First, let's design two vectors with inner product =0
v = np.array([1,0,0])
w = np.array([0,2,1])
np.dot(v,w.T)
0
Now let's calculate the angle:
theta = np.arccos(np.dot(v, w.T)/(norm(v,2)*norm(w,2)))
theta
1.5707963267948966
which is $\pi/2 \equiv 90^{\circ}$
np.pi/2
1.5707963267948966
Remember all the work required to solve even a 3x3 system of equations by hand? Well, this will either make you happy or frustrated over all the wasted time:
import numpy as np
A = np.array([[4, 3, -5],
[-2, -4, 5],
[8, 8, 0]])
y = np.array([2, 5, -3])
x = np.linalg.solve(A, y)
print(x)
[ 2.20833333 -2.58333333 -0.18333333]
behind the scences, the algorithm being used is not actually the Gaussian elimination we did by hand (but that could easily be programmed in). Instead there is something called LU decomposition, which is more efficient (quicker). We won't cover this algorithm in this course, but you can read more about it here
Solve each of the following equation systems by Gaussian elimination
a.)
$$x_1 + 4x_2 = 1$$$$2x_1 + 2x_2 = 8$$b.)
$$2x_1 + 2x_2 - x_3 = 2$$$$x_1 - 3x_2 + x_3 = 0$$$$3x_1 + 4x_2 - x_3 = 1$$c.)

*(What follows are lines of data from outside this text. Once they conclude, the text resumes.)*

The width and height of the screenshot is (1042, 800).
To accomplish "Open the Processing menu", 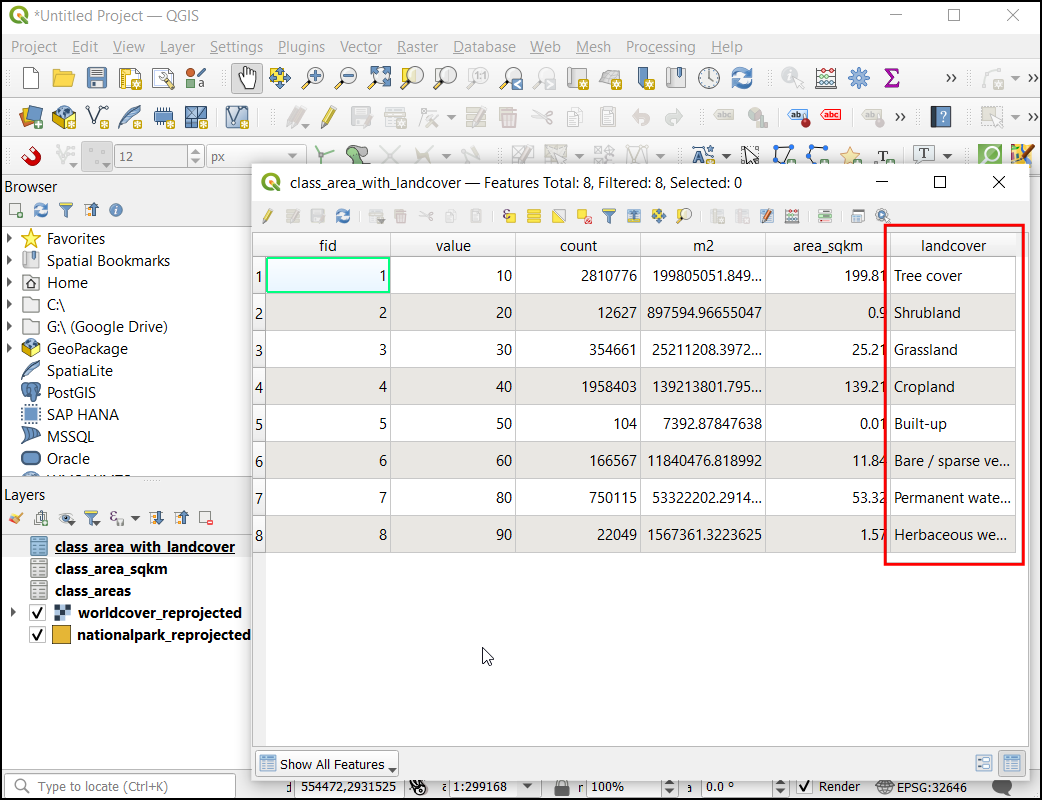I will pos(660,47).
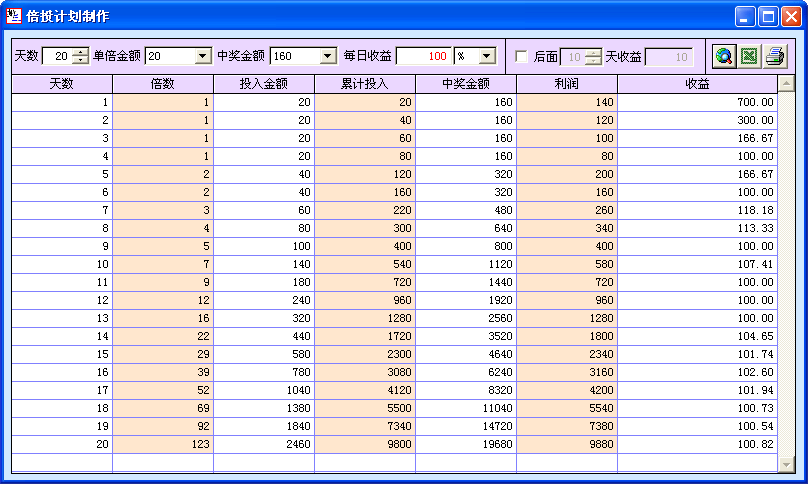Screen dimensions: 808x484
Task: Toggle the 后面 checkbox
Action: click(x=521, y=57)
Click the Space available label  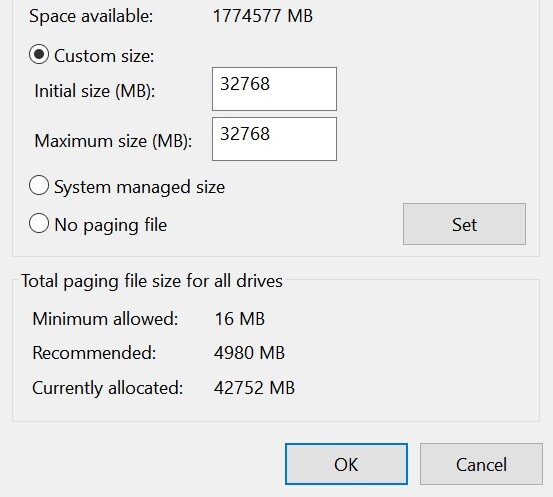coord(91,17)
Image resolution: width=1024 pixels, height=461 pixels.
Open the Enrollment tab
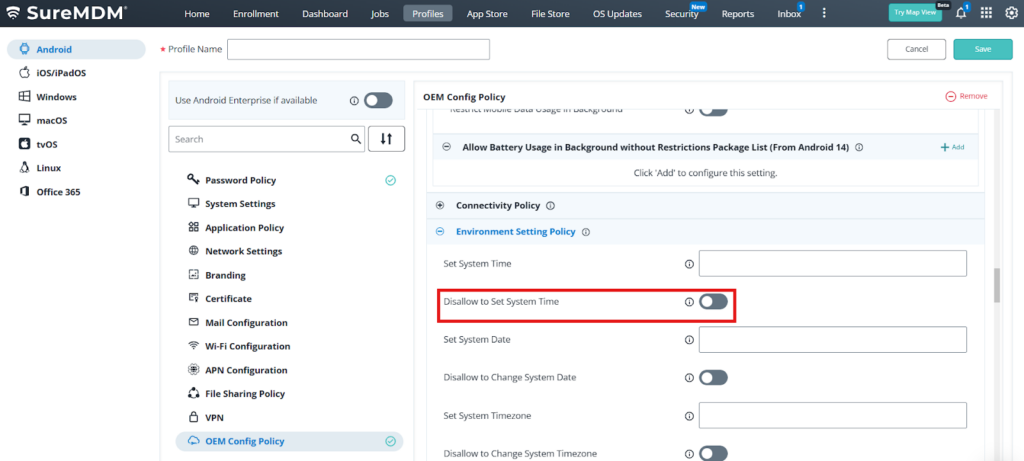[x=256, y=14]
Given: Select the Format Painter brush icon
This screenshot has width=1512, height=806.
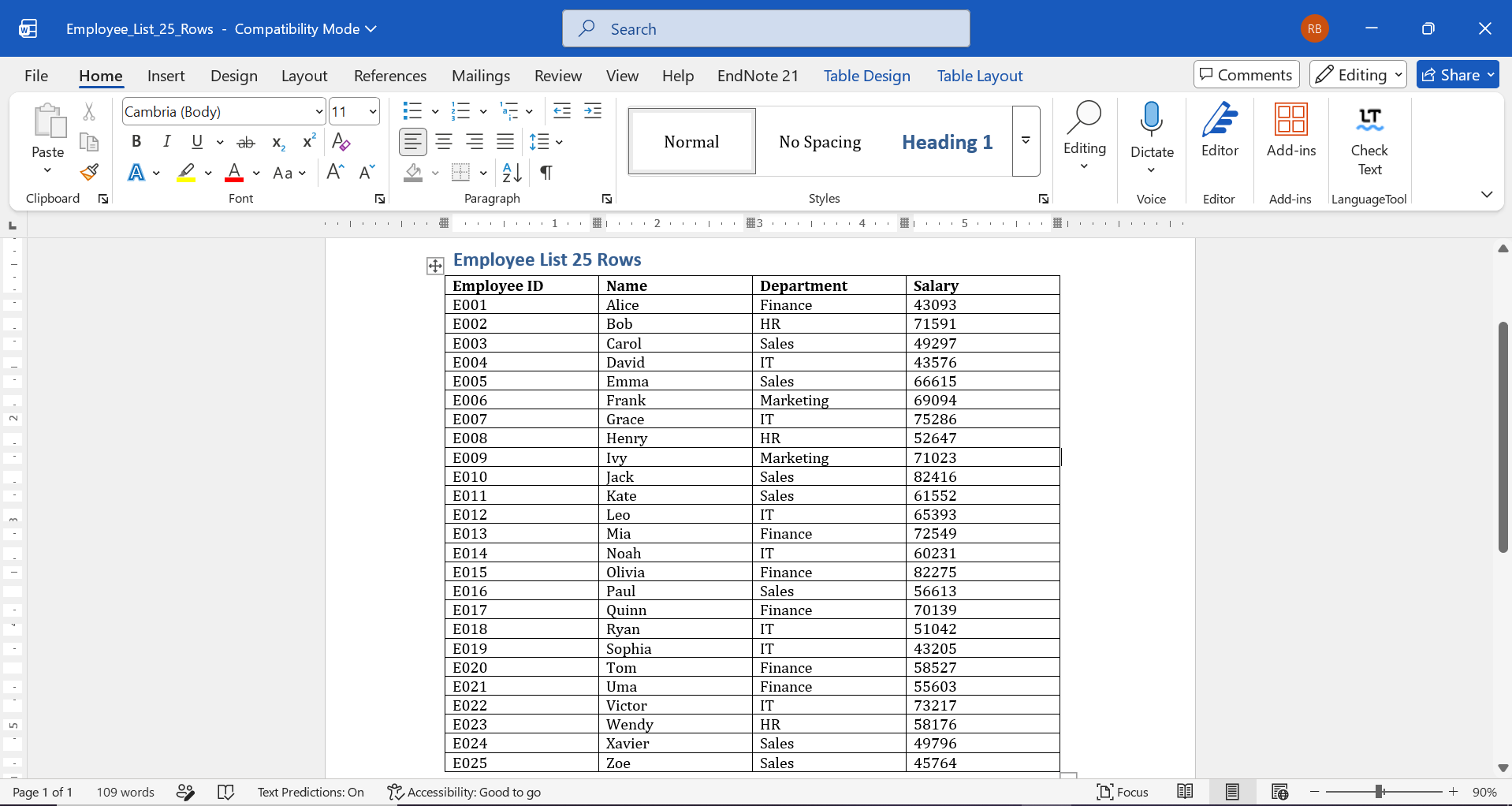Looking at the screenshot, I should (89, 172).
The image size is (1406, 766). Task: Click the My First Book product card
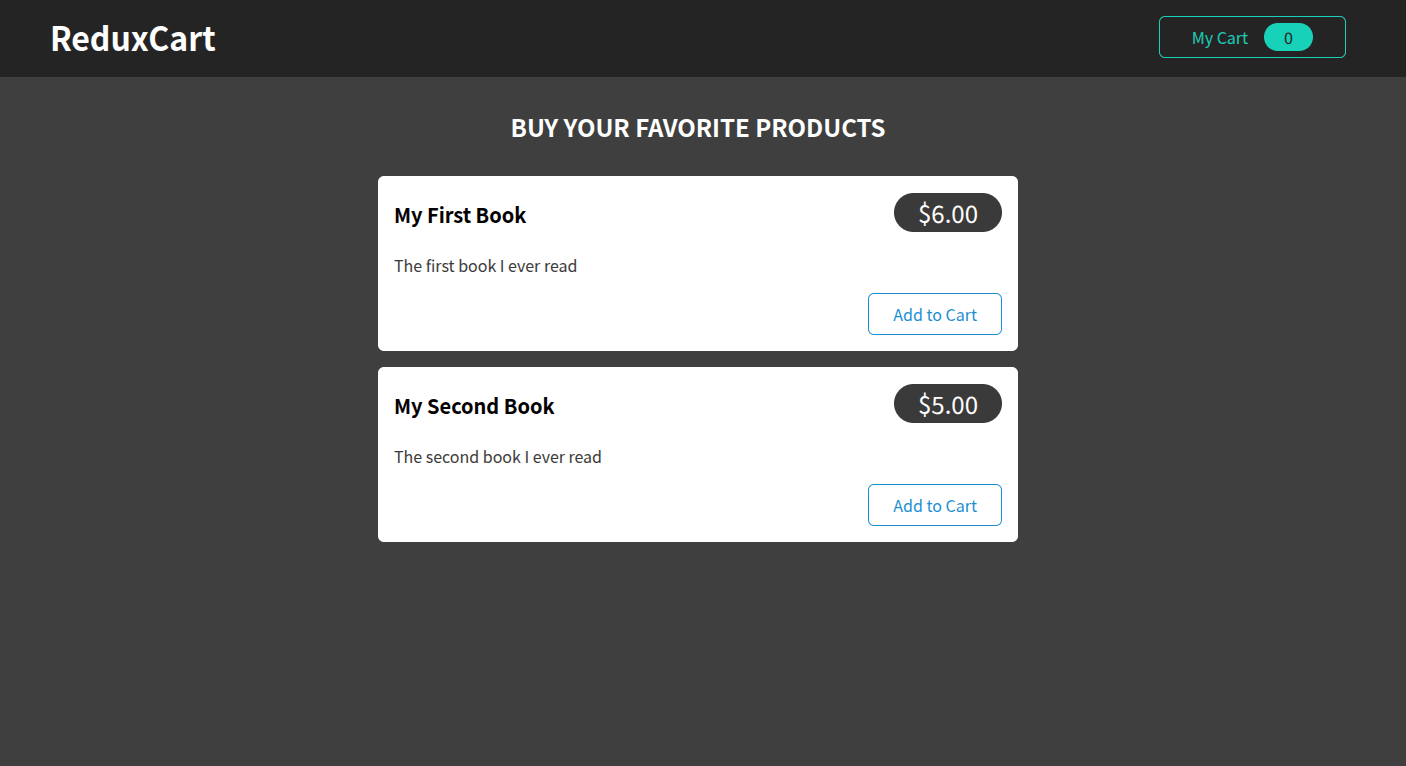point(697,263)
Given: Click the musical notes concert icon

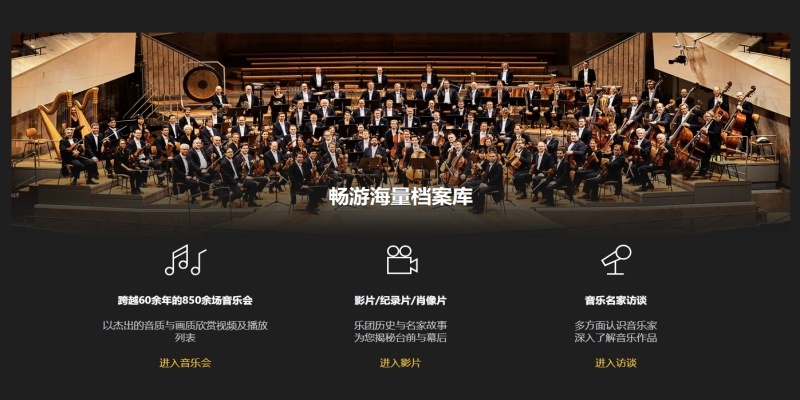Looking at the screenshot, I should pos(185,260).
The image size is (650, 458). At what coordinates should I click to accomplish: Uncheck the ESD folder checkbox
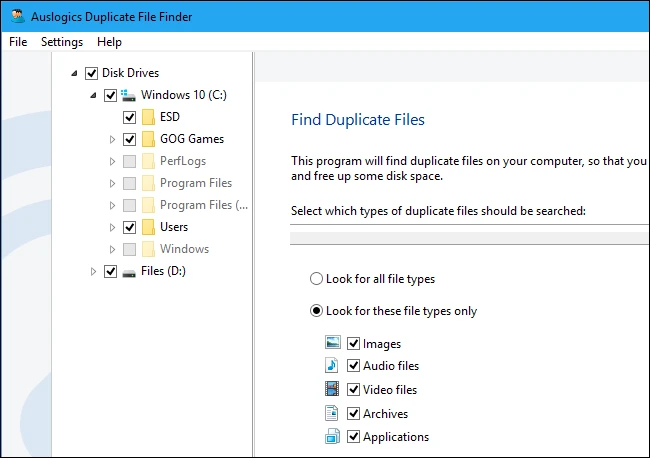click(x=129, y=117)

$$x_1 + 3x_2 + 4x_3=0$$$$5x_1 + x_2 + x_3 = 0$$(EMEA Review exercise 12.7)
Let $\mathbf{a} = [-1,5,3]$, $\mathbf{b} = [1,1,-3]$ and $\mathbf{c} = [-1,2,8]$. Compute $||a||$, $||b||$ and $||c||$. Then verify the Cauchy-Schwarz inequality holds for a and b.
(EMEA Review exercise 12.9)
%matplotlib inline
import matplotlib.pyplot as plt
plt.rcParams["figure.figsize"] = (11, 5) #set default figure size
import numpy as np
from matplotlib import cm
from scipy.interpolate import interp2d
from scipy.linalg import inv, solve, det, eig
fig, ax = plt.subplots(figsize=(10, 8))
# Set the axes through the origin
for spine in ['left', 'bottom']:
ax.spines[spine].set_position('zero')
for spine in ['right', 'top']:
ax.spines[spine].set_color('none')
ax.set(xlim=(-5, 5), ylim=(-5, 5))
ax.grid()
vecs = ((2, 4), (-3, 3), (-4, -3.5))
for v in vecs:
ax.annotate('', xy=v, xytext=(0, 0),
arrowprops=dict(facecolor='blue',
shrink=0,
alpha=0.7,
width=0.5))
ax.text(1.1 * v[0], 1.1 * v[1], str(v))
plt.show()
See if you can draw a similar figure for the vectors $\mathbf{a} = [3,2]$ and $\mathbf{b} = [1,-2]$, as well as the vector, $\mathbf{c}$ that is formed by $\mathbf{c=a+b}$. First, alter the code above. See also if you can draw a similar figure, but instead of the annotate command, use the *plt.plot() command.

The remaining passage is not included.